Istruzioni dell'esercizio
- A) Secondo il testo sulla falsa testimonianza, che cosa aveva dichiarato il teste ai Carabinieri prima del dibattimento?
- B) Indica se ciascuna affermazione concorda con il testo sulla falsa testimonianza, rispondendo sì o no e citando le parole del testo che lo stabiliscono: (i) la Cassazione ha annullato la sentenza con rinvio; (ii) l’imputato era accusato di atti osceni in luogo pubblico; (iii) la condanna era stata confermata in appello.

Estratto del testo
Con tale recente arresto, la Cassazione ritorna sul reato di falsa testimonianza e sulla rilevanza delle contestazioni ex art. 500 c.p.p. ai fini di accertare la falsa deposizione.

 

La contestazione  prendeva le mosse da una testimonianza resa in dibattimento ed in particolare consistita nell’avere il teste, nel corso dell’esame, affermato il falso, negando le precedenti dichiarazioni ed in particolare perché a domanda del giudice se l’imputato, accusato di atti osceni in luogo pubblico, si fosse spogliato o meno, rispondeva di non averlo visto, mentre ai Carabinieri aveva precedentemente dichiarato il contrario ed in particolare di avere visto l’imputato con i pantaloni e le mutande abbassate.

 A seguito di condanna confermata in appello, per il reato di cui all’art. 372 c.p.  il difensore interponeva ricorso per cassazione deducendo il vizio di violazione della legge penale in reazione agli artt. 192 c.p.p. e 372 c.p. nonché per violazione di legge e vizio di motivazione in relazione agli artt. 132, 133, e 62 bis c.p. Con il primo motivo di ricorso il difensore rappresentava che il giudice di secondo grado si fosse limitato a constatare la mera difformità tra le due dichiarazioni , senza tuttavia verificare quale delle due versioni rese fosse rispondente a verità, se quella riferita ai Carabinieri o  quella resa dinanzi al Giudice in dibattimento; sottolineando che la lettura ex art. 500 c.p.p. ai fini della contestazione serve in particolar modo per saggiare la credibilità del teste. E comunque ai fini dell’accertamento della falsa testimonianza, occorre prestare attenzione alle ulteriori risultanze processuali nella ricostruzione della dinamica e nel caso in esame vi erano ulteriori testimonianze che confermavano la versione resa dall’imputato in dibattimento.

La Suprema Corte di Cassazione ha annullato senza rinvio la sentenza impugnata perché il fatto non sussiste accogliendo il primo motivo di ricorso. Invero  la Suprema Corte si è concentrata sulla valenza delle dichiarazioni precedentemente rese dal teste ai Carabinieri e sulla funzione attribuita  a queste dal Giudice di secondo grado, quale parametro di riferimento nell’accertare la falsità della deposizione resa in dibattimento.

In particolare riprendendo i motivi di ricorso, ha censurato la sentenza di appello nella parte in cui  ha riconosciuto alle dichiarazioni rese ai Carabinieri il parametro esclusivo di genuinità o falsità della successiva deposizione. E a conferma di tale argomento, ha richiamato un orientamento pacifico che    ritiene integrato il reato di falsa testimonianza se dal confronto con le altre risultanze processuali la dichiarazione resa in dibattimento viene smentita.

Materiale fornito
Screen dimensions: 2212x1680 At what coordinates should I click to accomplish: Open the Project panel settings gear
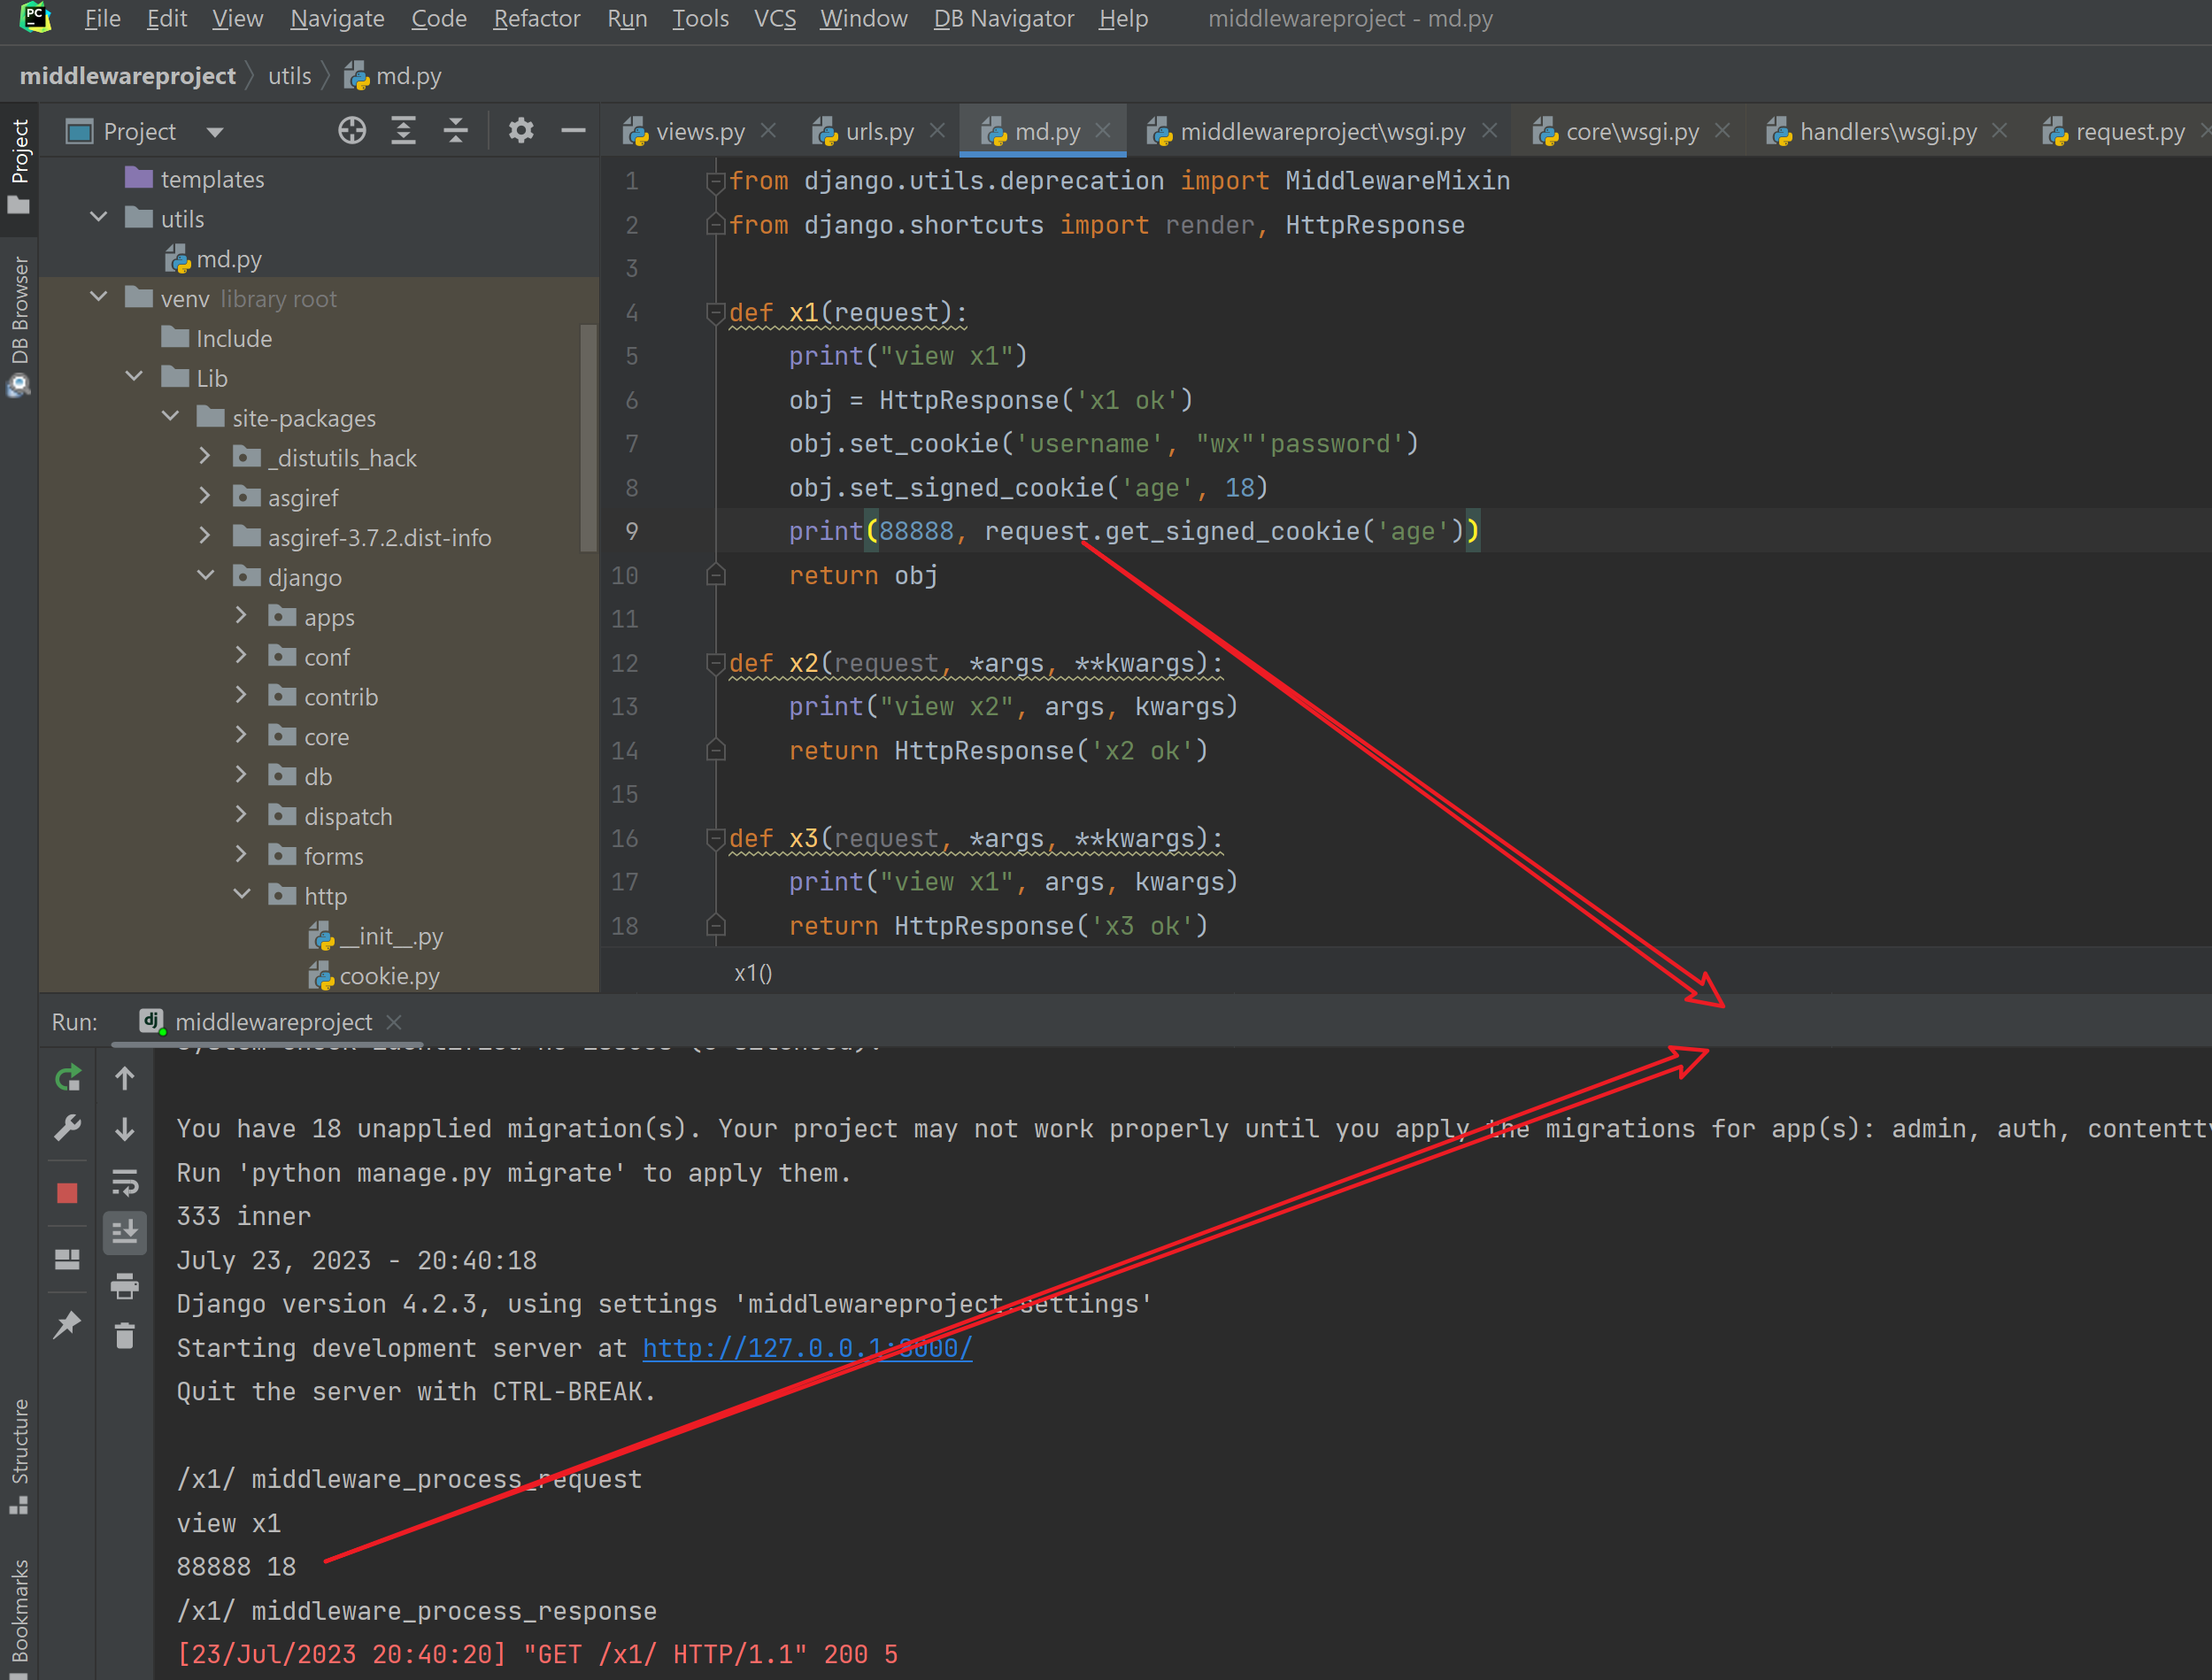[x=521, y=131]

Risposte corrette
- A) Di avere visto l’imputato con i pantaloni e le mutande abbassate.

- B)
(i) No: «ha annullato senza rinvio la sentenza impugnata».
(ii) Sì: «l’imputato, accusato di atti osceni in luogo pubblico».
(iii) Sì: «A seguito di condanna confermata in appello».